(Stored records)
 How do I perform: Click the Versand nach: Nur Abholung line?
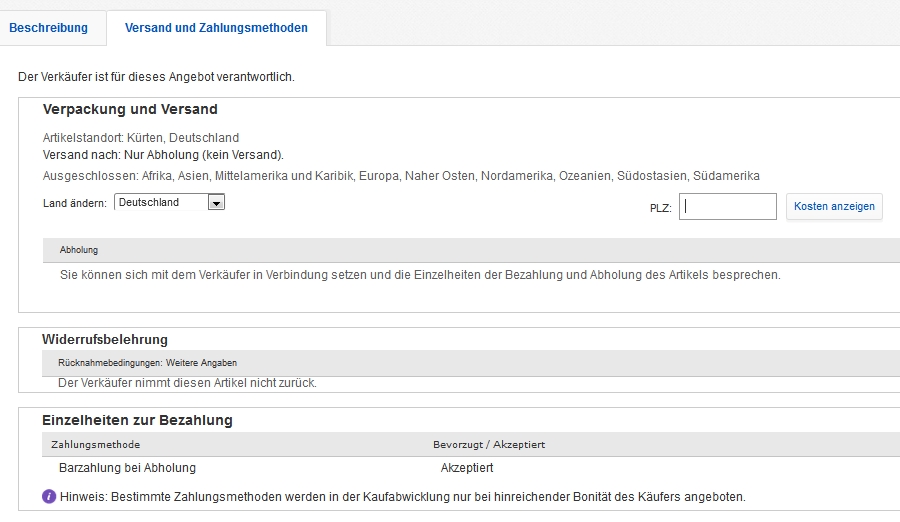[163, 155]
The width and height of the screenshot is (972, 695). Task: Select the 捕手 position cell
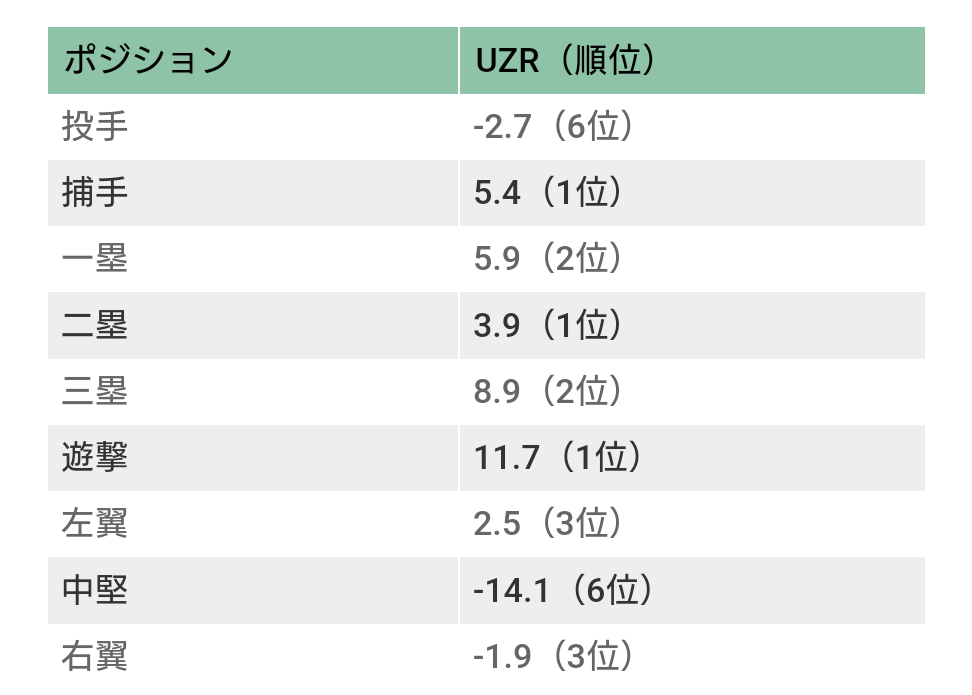[x=253, y=193]
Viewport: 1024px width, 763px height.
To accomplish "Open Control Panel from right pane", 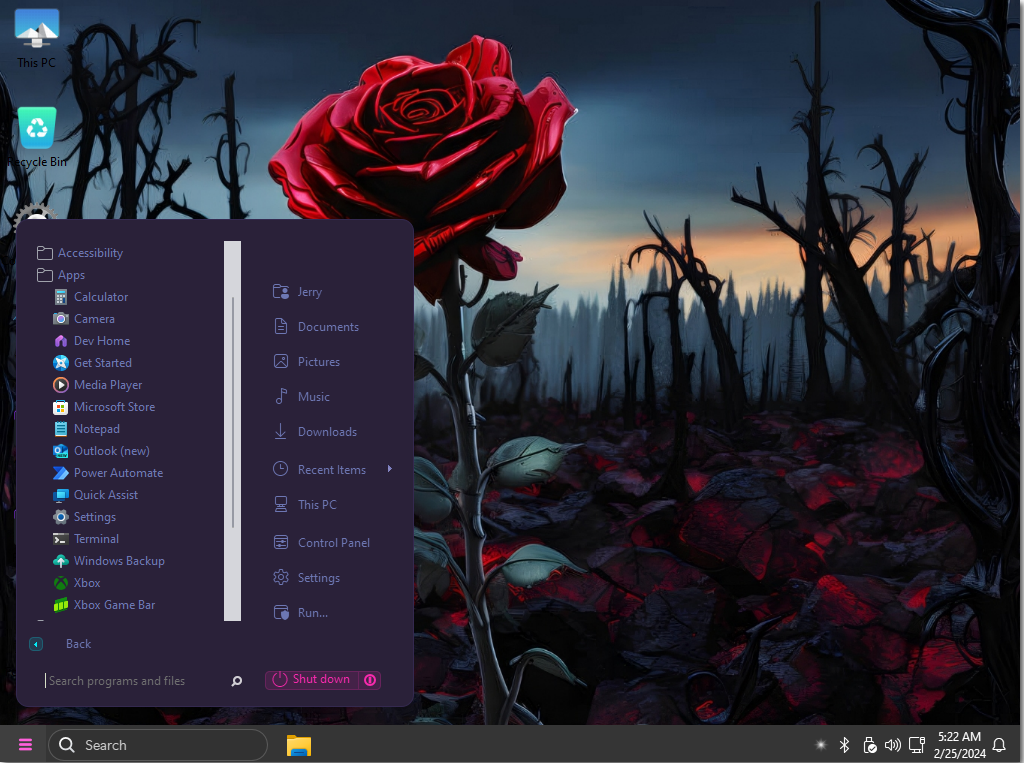I will point(333,543).
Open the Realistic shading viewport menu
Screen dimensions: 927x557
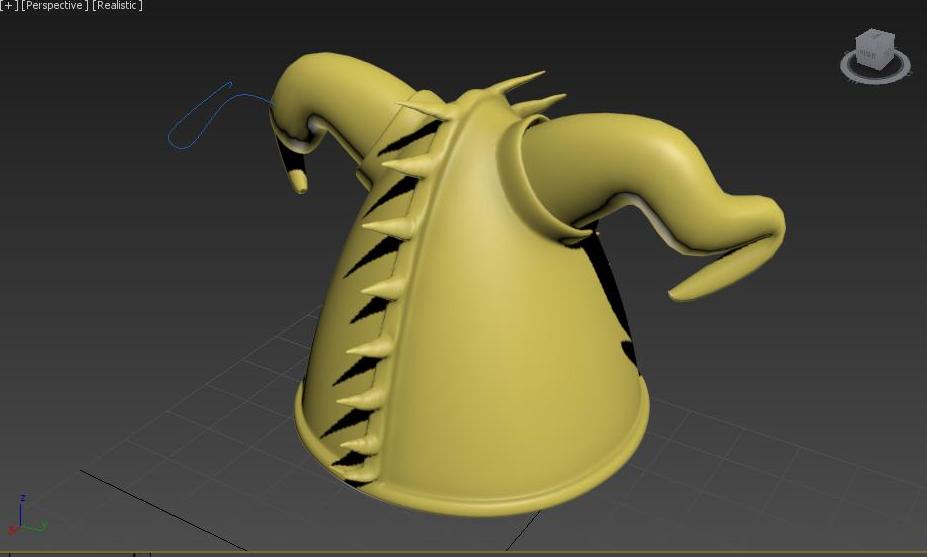117,6
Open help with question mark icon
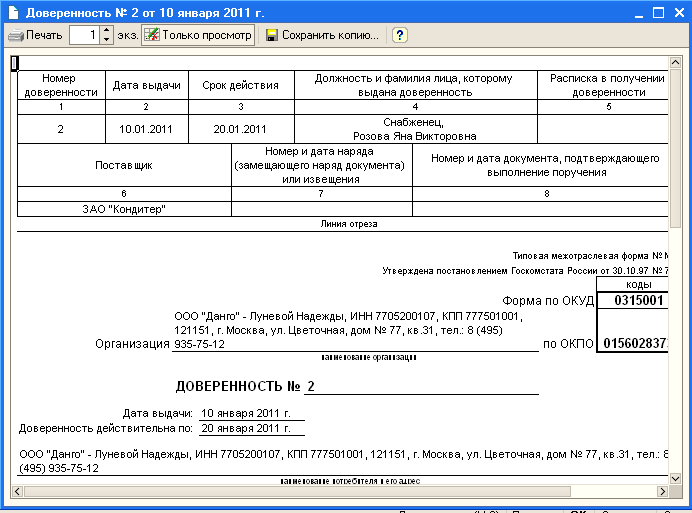 pos(399,35)
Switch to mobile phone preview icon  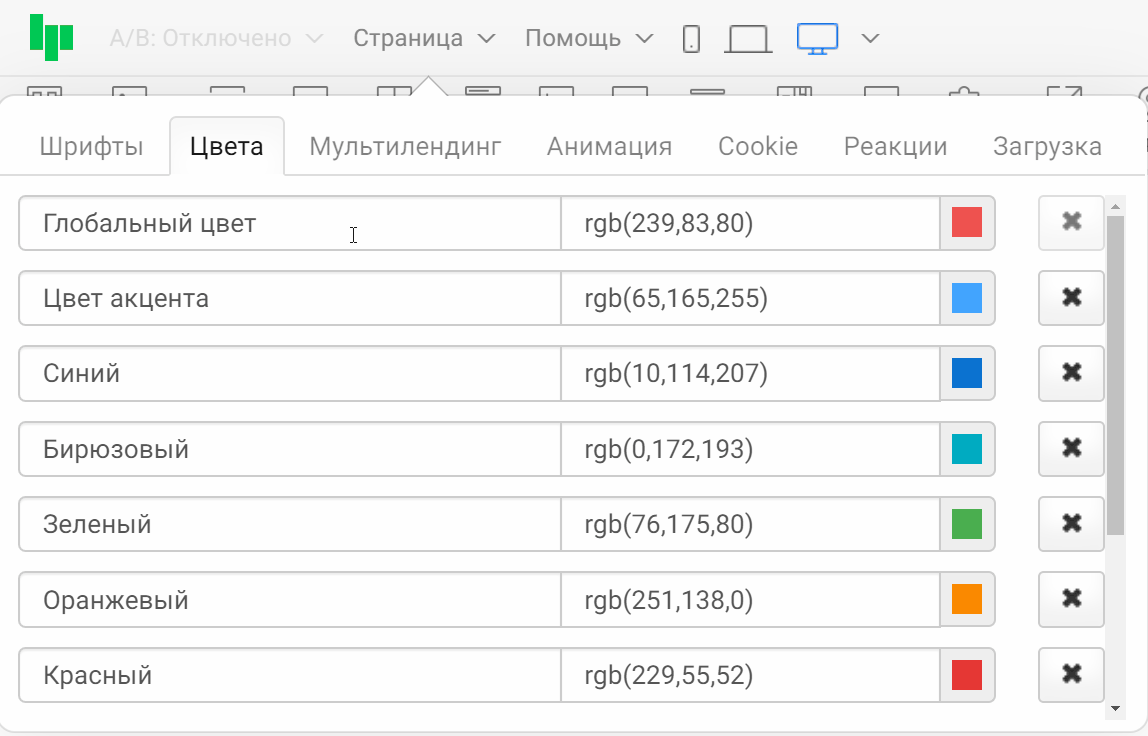pos(691,39)
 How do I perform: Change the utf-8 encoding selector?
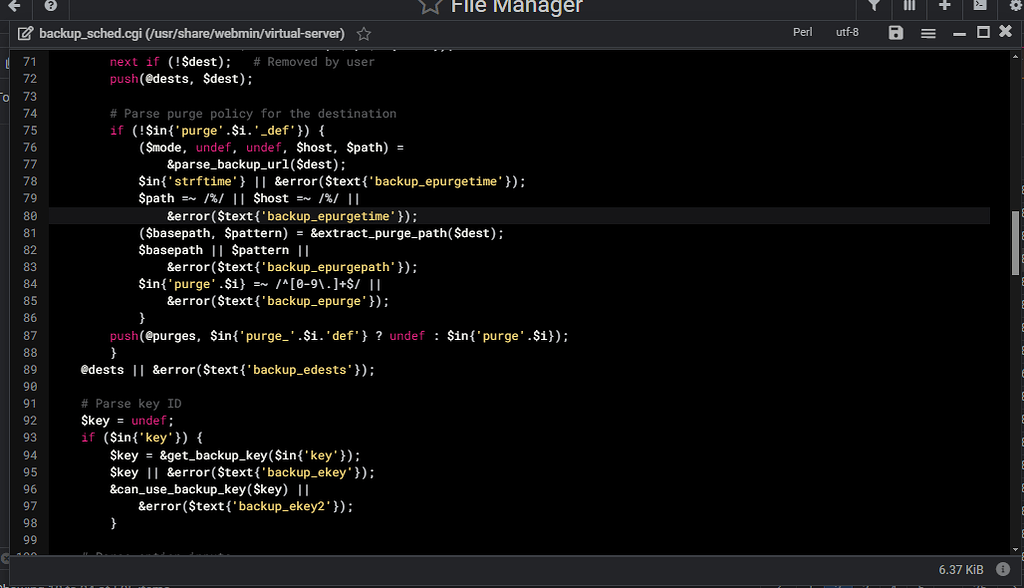[847, 32]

▸ DIRECTIONS FOR THIS TASK: The lines needed run from the first line of the records through the line containing "Viewport: 1024px width, 763px height.", both included. Restate them word for word, without pictures.

▸ ANSWER TO THIS TASK:
 How do I perform: Click the Versand nach: Nur Abholung line?
[163, 155]
The width and height of the screenshot is (972, 695). Task: Select the 捕手 position cell
[x=253, y=193]
Viewport: 1024px width, 763px height.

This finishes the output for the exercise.